Academic journal article Business Law International

Foreign Bribery Gaps and Sealants: International Standards and Domestic Implementation

Academic journal article Business Law International

Foreign Bribery Gaps and Sealants: International Standards and Domestic Implementation

Article excerpt

Introduction

The promise, offer or provision of money, goods or other benefits to a foreign public official (FPO) in order to influence favourable business deals - otherwise known as foreign bribery or transnational bribery - is a form of grand corruption, against which the international community has taken a strong stance. Many states focus on the demand side of corruption, ensuring that domestic public officials are penalised for accepting bribes. It is only since the 1990s with the adoption of a series of regional conventions on corruption, mainly in the Americas and Europe, that states have begun to consider the supply side of corruption. One exception to this rule is the United States, which, since the 1970s, has had transnational bribery laws.1 The Organization of American States' InterAmerican Convention,2 the Organisation for Economic Co-operation and Development (OECD) anti-bribery convention3 and the Council of Europe Criminal Law Convention on Corruption4 were all adopted in the 1990s, making foreign bribery a punishable crime.5

Up until the early 2000s when the Asian Development Bank (ADB) and the OECD devised an anti-corruption action plan for Asia and the Pacific,6 the region had been relatively quiet in addressing foreign bribery. With the adoption of the African Union Convention on Preventing and Combating Corruption7 and the United Nations Convention against Corruption (UNCAC) in 2003,8 the international fight against corruption seems to have reached its peak and it appears it is now up to states to ensure effective implementation of the international standards that have evolved. This article will examine the approach of the United Kingdom, United States and Singapore towards sealing foreign bribery gaps compliant with international standards. Specifically, it will consider foreign bribery offences, corporate liability and jurisdictional challenges and advances in the three countries.

The second part of the article will analyse recent Singapore cases that elucidate the Singapore approach to curbing bribery. Although there does not seem to be any documented cases of foreign bribery in Singapore, recent case law9 has considered the corrupt transactions with agents provision that apply to foreign bribery.10 Controversy surrounding the provisions relating to corrupt transactions with agents is well documented in OECD reviews of both the UK and Singapore.11 The focus here is on the use of the principal consent defence in light of the December 2013 UK Court of Appeal case of R v J and Others,12 which hopefully has put closure to the controversial question of whether an agent of corruption can the claim consent of a principal for accepting bribes. Finally, this part will briefly mention the US Foreign Corrupt Practices Act (FCPA), which, since 1977, has had a separate offence for bribery and more recently in 1998 amended provisions for more effective compliance with international standards.
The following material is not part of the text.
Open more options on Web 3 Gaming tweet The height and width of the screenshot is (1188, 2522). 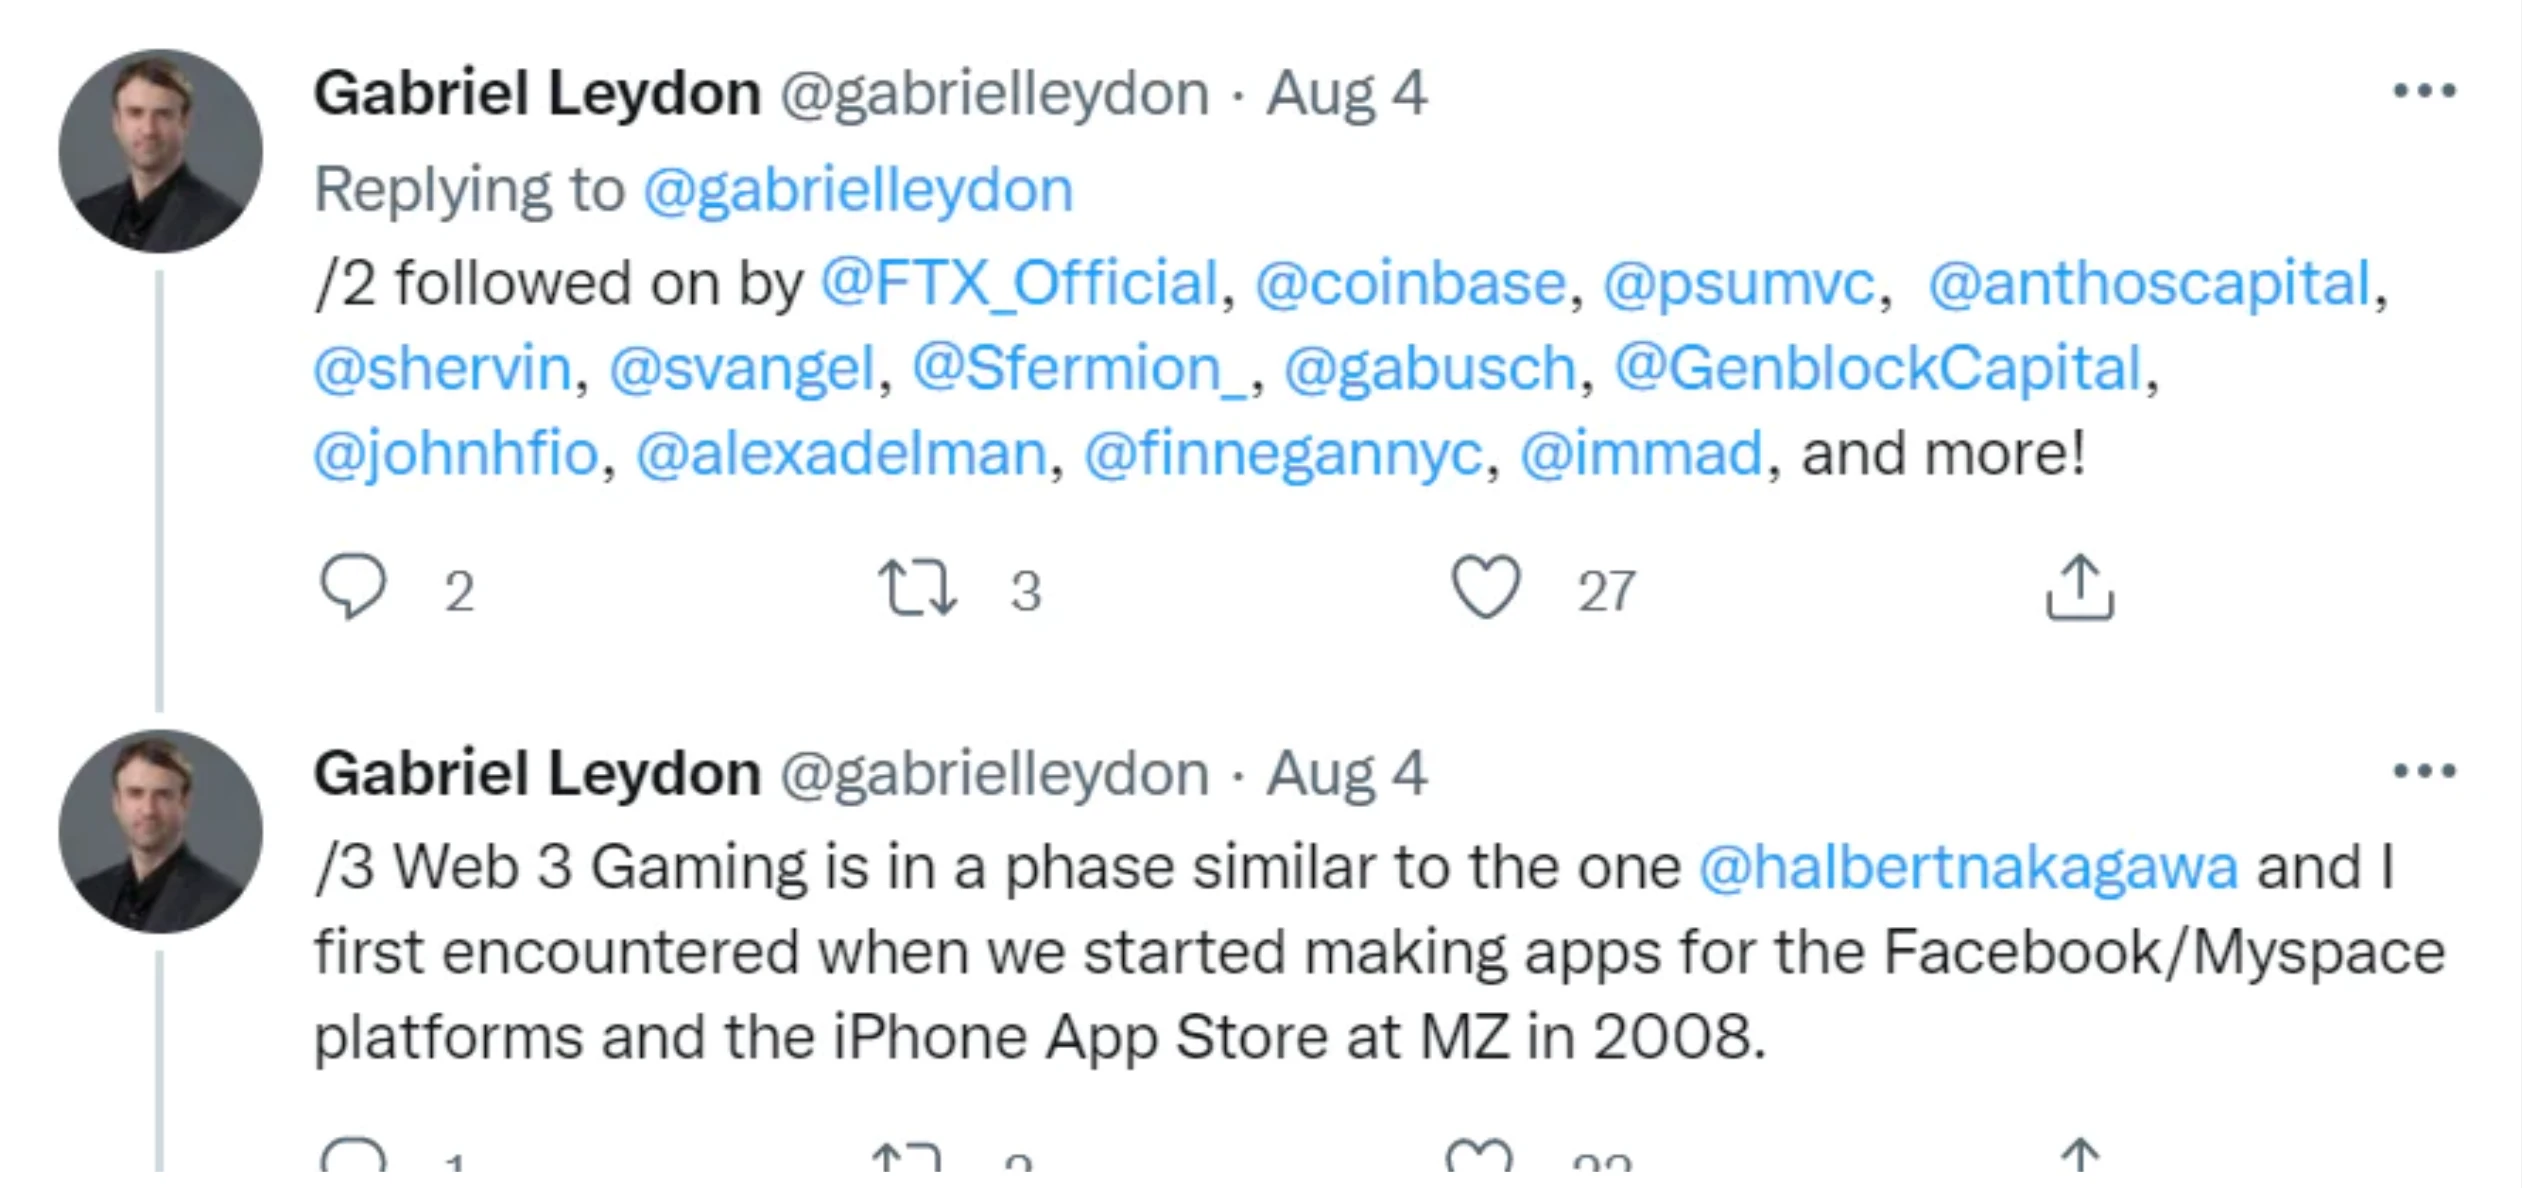tap(2424, 771)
The third part of the article will consider corporate liability for foreign bribes in the three States, with a special focus on applicable rules for parent liability, in light of the new Section 7 of the UK Bribery Act and the developments in the US that suggest a more aggressive and unprecedented approach towards parent corporate liability. Prior to the enactment of the UK Bribery Act, an applicable rule on parent liability was established in the UK but was unsatisfactory for foreign bribery. With the addition of the Section 7 offence of failure of a corporation to prevent bribery, the position in the UK seems slightly improved but overall still unsatisfactory.
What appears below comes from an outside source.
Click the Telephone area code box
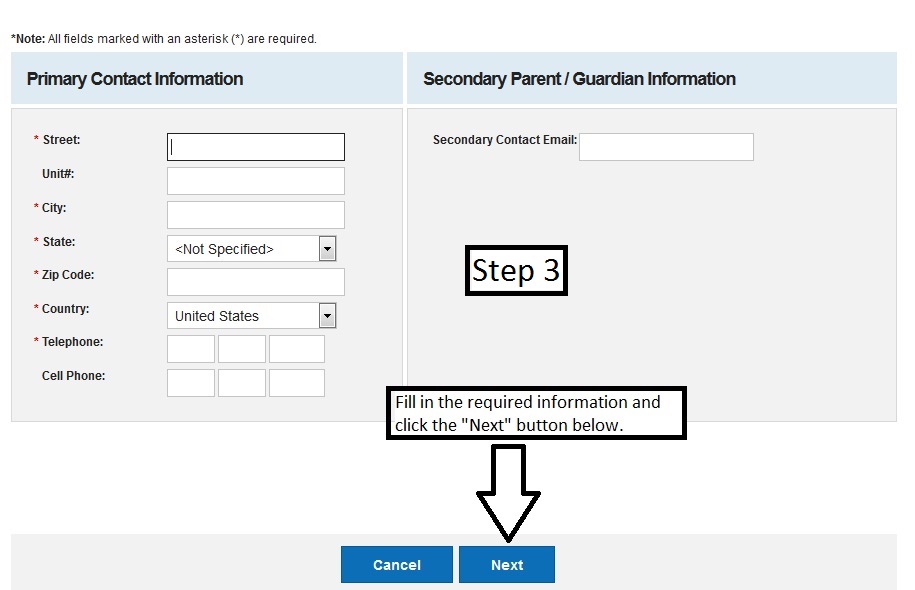 191,349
The fourth part will consider jurisdictional principles adopted in the three countries to determine how far reaching they are in curbing foreign bribery and closing domestic loopholes in order to ensure foreign bribery does not go unpunished. The fifth part concludes the article.

Foreign bribery laws in action

In Singapore, foreign bribery is criminalised through Sections 6 and 37 of the Prevention of Corruption Act (PCA). …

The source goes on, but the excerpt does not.